NPA hits out at anti super-pig farm campaign
The National Pig Association has hit out at claims that a proposed super-pig farm in Derbyshire will lead to US-style factory farms in the UK.
Barney Kay of the National Pig Association labelled the Soil Association’s campaign against the Midland Pig Producers farm in Foston as “misleading”.
The campaigning charity is holding an open meeting in Burton-on-Trent this evening to oppose the farm. It will screen a documentary, ‘The Dark Side of Farming’, which charts the rise of factory farms in the USA and the spread of the intensive farming model into Europe.
However, Kay said: “It is not possible to draw parallels between the US-style farms and the proposed farm, based purely on parallels of scale.”
Kay pointed out the high welfare standards of the UK pig industry and said that the farm – which would include cutting-edge technology to minimise its carbon footprint and provide excellent welfare for the animals – provided a way to increase the quantity of pigs reared to high welfare standard and displace low welfare imported pigmeat.

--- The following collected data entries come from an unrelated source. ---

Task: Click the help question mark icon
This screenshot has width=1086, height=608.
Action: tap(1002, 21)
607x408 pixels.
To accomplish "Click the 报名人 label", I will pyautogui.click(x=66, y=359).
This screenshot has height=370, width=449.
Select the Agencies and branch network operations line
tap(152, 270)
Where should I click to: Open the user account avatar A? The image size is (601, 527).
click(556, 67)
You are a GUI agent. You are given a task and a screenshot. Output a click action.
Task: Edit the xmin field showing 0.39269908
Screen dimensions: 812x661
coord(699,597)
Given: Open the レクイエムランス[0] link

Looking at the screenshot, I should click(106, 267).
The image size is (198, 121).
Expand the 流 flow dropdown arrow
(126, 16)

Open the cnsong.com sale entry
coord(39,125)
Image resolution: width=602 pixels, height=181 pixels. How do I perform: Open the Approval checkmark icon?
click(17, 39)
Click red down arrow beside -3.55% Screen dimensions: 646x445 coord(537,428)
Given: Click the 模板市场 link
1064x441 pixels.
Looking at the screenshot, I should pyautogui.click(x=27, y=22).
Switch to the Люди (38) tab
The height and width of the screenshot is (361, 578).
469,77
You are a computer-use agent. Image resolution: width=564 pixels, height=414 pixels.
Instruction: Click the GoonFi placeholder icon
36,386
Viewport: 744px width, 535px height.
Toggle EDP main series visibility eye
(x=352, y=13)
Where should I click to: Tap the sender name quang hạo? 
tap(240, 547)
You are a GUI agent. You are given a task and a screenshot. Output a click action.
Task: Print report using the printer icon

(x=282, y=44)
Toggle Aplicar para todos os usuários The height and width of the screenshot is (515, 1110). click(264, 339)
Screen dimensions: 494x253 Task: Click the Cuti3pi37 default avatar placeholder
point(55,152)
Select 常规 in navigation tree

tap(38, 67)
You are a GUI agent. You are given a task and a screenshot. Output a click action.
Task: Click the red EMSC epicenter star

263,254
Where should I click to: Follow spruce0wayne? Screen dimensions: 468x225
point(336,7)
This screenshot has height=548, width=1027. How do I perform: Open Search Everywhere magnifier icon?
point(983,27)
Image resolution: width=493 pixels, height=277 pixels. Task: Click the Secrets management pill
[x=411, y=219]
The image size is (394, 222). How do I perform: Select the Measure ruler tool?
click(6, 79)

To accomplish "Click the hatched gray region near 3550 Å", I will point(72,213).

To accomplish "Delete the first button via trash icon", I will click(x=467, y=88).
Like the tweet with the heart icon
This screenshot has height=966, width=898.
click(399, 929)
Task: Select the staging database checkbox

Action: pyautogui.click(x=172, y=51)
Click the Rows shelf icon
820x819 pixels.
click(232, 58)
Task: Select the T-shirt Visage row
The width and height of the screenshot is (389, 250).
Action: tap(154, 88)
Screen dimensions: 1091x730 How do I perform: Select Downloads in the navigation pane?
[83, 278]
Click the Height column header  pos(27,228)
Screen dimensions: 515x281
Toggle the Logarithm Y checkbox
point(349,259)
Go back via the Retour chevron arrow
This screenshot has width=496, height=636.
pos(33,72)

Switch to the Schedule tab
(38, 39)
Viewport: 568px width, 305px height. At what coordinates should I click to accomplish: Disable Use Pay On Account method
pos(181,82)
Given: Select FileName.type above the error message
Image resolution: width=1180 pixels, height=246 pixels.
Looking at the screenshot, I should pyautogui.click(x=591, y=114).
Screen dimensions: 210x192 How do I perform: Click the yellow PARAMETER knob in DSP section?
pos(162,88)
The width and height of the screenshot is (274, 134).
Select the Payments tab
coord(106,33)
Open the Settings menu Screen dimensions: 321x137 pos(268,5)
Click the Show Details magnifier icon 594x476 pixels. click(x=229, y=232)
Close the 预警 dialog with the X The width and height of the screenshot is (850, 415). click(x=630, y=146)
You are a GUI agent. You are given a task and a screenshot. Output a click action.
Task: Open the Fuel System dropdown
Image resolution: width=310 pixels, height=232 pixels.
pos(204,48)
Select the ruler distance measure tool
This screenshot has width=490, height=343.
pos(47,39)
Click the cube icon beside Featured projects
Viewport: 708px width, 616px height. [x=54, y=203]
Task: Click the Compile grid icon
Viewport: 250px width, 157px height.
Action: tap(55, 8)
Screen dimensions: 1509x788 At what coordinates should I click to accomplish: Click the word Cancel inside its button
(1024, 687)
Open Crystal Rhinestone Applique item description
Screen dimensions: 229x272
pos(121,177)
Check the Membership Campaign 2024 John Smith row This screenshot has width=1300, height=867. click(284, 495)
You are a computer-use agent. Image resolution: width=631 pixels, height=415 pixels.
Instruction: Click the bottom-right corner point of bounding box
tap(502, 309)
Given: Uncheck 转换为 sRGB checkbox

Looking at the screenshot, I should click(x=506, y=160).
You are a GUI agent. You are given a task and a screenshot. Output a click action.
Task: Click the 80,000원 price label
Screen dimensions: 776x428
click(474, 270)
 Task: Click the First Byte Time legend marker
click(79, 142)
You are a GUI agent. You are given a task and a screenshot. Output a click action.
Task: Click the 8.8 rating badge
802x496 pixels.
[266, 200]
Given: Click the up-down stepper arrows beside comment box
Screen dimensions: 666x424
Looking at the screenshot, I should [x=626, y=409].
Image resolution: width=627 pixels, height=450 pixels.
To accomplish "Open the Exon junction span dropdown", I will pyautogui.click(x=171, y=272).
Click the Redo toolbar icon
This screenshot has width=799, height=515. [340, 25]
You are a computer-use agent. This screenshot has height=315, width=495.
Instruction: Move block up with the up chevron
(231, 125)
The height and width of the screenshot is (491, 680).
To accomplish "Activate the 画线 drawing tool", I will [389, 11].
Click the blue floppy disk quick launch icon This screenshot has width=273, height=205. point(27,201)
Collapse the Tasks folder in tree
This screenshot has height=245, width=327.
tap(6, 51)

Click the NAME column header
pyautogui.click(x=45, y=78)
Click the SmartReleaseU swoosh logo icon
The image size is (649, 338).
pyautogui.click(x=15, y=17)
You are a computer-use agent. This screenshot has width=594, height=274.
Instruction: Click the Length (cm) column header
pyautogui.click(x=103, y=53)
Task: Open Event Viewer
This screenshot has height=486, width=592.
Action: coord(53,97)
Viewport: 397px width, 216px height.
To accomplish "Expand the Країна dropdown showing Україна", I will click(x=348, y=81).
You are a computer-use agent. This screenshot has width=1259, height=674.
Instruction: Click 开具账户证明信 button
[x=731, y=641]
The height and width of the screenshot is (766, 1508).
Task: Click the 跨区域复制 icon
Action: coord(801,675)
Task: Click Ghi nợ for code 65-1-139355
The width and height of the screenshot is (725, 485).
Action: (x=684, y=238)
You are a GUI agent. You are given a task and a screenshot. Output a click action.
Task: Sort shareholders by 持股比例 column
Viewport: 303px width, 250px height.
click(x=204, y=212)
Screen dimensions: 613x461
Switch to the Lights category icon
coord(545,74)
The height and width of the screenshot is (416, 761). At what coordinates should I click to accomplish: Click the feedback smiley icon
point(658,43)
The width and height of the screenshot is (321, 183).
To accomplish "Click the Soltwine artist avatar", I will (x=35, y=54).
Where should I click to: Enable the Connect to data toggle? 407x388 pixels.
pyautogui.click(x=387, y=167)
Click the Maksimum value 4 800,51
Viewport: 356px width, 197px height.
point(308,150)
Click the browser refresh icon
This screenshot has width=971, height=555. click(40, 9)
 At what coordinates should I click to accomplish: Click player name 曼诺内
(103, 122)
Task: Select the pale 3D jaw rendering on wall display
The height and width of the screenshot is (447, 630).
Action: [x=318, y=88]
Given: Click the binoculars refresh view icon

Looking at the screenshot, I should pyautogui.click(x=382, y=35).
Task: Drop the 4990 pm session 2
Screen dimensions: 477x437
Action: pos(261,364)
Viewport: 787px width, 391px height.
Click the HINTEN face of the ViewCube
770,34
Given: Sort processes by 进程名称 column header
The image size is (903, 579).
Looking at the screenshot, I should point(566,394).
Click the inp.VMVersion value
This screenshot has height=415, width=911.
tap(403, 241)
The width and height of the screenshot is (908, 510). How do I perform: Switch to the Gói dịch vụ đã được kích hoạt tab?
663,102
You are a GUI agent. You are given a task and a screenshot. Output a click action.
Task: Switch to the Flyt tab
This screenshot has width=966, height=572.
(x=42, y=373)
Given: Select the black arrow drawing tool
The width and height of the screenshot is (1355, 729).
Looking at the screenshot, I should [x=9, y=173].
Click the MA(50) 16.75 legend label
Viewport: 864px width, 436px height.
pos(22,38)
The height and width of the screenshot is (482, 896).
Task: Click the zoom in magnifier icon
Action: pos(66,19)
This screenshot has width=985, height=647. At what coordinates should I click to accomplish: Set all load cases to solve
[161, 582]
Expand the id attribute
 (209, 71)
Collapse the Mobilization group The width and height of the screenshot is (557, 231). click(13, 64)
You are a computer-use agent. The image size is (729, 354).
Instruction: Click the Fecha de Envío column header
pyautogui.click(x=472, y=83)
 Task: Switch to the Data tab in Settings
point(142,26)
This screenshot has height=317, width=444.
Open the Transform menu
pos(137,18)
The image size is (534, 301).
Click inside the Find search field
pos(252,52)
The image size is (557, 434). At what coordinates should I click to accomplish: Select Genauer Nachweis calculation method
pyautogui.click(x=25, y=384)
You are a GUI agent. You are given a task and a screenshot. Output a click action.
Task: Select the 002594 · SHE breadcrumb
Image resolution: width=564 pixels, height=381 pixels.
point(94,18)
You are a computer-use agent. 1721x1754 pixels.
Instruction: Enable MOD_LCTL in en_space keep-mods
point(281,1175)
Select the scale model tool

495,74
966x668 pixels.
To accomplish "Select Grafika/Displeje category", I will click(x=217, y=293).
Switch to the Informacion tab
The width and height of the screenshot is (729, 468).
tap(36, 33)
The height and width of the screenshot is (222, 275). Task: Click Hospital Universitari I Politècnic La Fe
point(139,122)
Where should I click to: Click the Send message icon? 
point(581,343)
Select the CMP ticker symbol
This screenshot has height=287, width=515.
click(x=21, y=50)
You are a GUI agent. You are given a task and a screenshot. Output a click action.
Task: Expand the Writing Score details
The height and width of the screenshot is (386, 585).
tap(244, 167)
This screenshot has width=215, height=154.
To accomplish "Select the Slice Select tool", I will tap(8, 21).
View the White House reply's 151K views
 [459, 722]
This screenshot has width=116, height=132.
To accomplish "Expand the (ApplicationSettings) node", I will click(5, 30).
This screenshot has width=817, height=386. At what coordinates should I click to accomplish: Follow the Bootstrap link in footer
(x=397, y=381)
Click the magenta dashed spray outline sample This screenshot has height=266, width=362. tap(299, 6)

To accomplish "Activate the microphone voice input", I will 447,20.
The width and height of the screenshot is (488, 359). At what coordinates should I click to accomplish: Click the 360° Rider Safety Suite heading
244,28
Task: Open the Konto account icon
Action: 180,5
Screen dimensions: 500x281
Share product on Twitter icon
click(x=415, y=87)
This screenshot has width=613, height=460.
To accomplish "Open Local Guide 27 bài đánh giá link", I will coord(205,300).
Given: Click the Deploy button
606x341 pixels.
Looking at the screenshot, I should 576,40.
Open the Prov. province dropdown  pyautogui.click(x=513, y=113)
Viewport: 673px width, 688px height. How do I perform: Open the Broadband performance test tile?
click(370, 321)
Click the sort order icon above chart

The Soil Association has appealed to the Secretary of State for the Environment to intervene and prevent intensive pig farms from being built near residential areas, linking large-scale farms to the spread of new strains of salmonella, which can pass from pigs to humans.
A Defra spokesperson said: “It’s how animals are looked after that has the biggest impact on their own health, as well as human health, regardless of how big the farm is. That’s why it’s so important that farmers take the necessary steps to ensure good hygiene and biosecurity to stop infections like salmonella.”
Jon Bullock, Bpex’s industry communications manager, said: “This is a zoonotic organism and the pig industry has a major control programme running, though eradication is impossible as many exist in the environment. Excellent controls exist in abattoirs, reducing the incidence dramatically, and all zoonoses are destroyed by proper cooking.”
The Women's Institute (WI) recently rejected a vote on a resolution, which would have seen it campaign against large-scale 'factory farming', calling for further research and an open debate on the issue.
The Soil Association campaign is supported by Dominic West, international star of police drama The Wire, who recently spoke out against the farm.